Evil should be punished and good should be rewarded, period. You can invoke pity for the villains, and you can give the heroine harmless flaws, but you can't go all film noir and let the killer walk away unscathed because he's a senator's nephew.

A cozy mystery isn't a portrait of real life. It's a morality tale. It's an example of how people should and should not behave in modern society. We should be kind to each other. We should not poison each other. Cozy mystery readers want to see these morals validated.

The Puzzle

Most articles on "how to write a cozy mystery"—and I've read many recently—will tell you that a cozy mystery should take place in an idyllic setting; feature an amateur sleuth who uses good old-fashioned common sense to save the day; and be free of explicit sex, gore, and profanity.

But weirdly, a lot of the articles skip the most important component of a cozy mystery: the mystery!

If cozy mystery readers wanted nothing but pleasant scenery, spunky heroines, and a cast of loveable characters who never swear, they could read young adult books, inspirational fiction, or Amish romance (a surprisingly popular sub-genre, judging from the number of them in my public library).

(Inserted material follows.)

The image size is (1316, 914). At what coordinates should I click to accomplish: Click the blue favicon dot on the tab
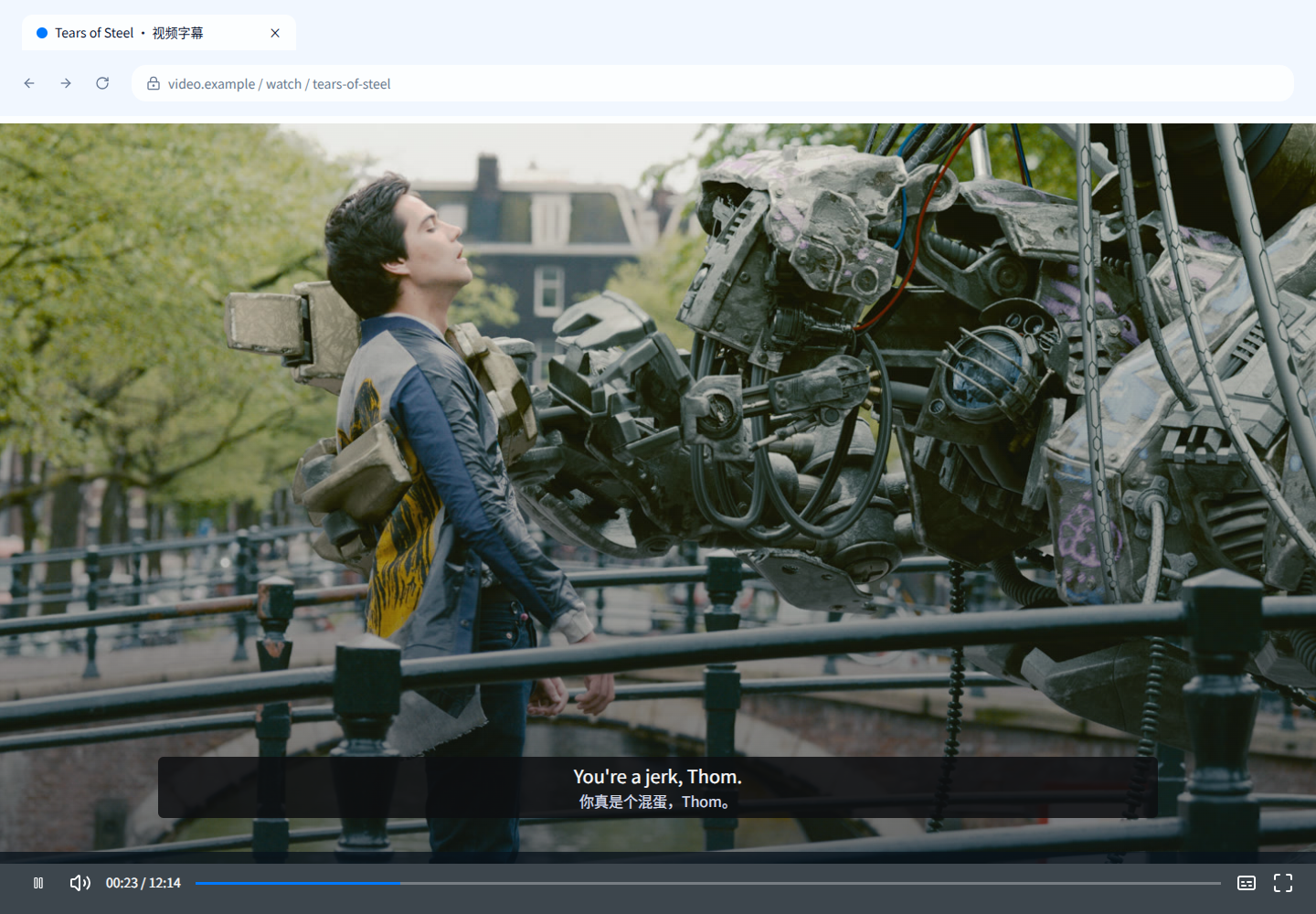42,33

They're fans of mysteries instead because they like to solve puzzles. Cozy mystery fans are smart people. They enjoy a good intellectual challenge. They don't read passively, merely tagging along with the heroine while she eats ginger snaps and looks for hidden passages in old houses. They participate actively in the story as if they are the heroine. They're constantly on the lookout for hints, trying to spot holes in alibis and unravel the suspects' carefully guarded secrets.

Reading a cozy mystery is a vacation, but it's also a game. If you don't set up a good game for readers to play, they'll be disappointed.

In my next post, I'll talk about techniques mystery writers can use to construct a fun puzzle. I've spent too long writing this one already, instead of working on my novel.


Kate Lucky (March 30, 2016, 8:13 pm)

Hi TK,

I'm wondering if you would be interested in an ARC in exchange for an honest review of my new cozy "A Grand Murder." Thanks! Kate

TK Marnell (March 31, 2016, 9:54 am)

Hi Kate,

Thank you for the offer, but I don't write book reviews. I critique novels on this blog only when I'm discussing other topics, like story structure and writing style.

"A Grand Murder" is a great title for a mystery starring a piano tuner. Best of luck!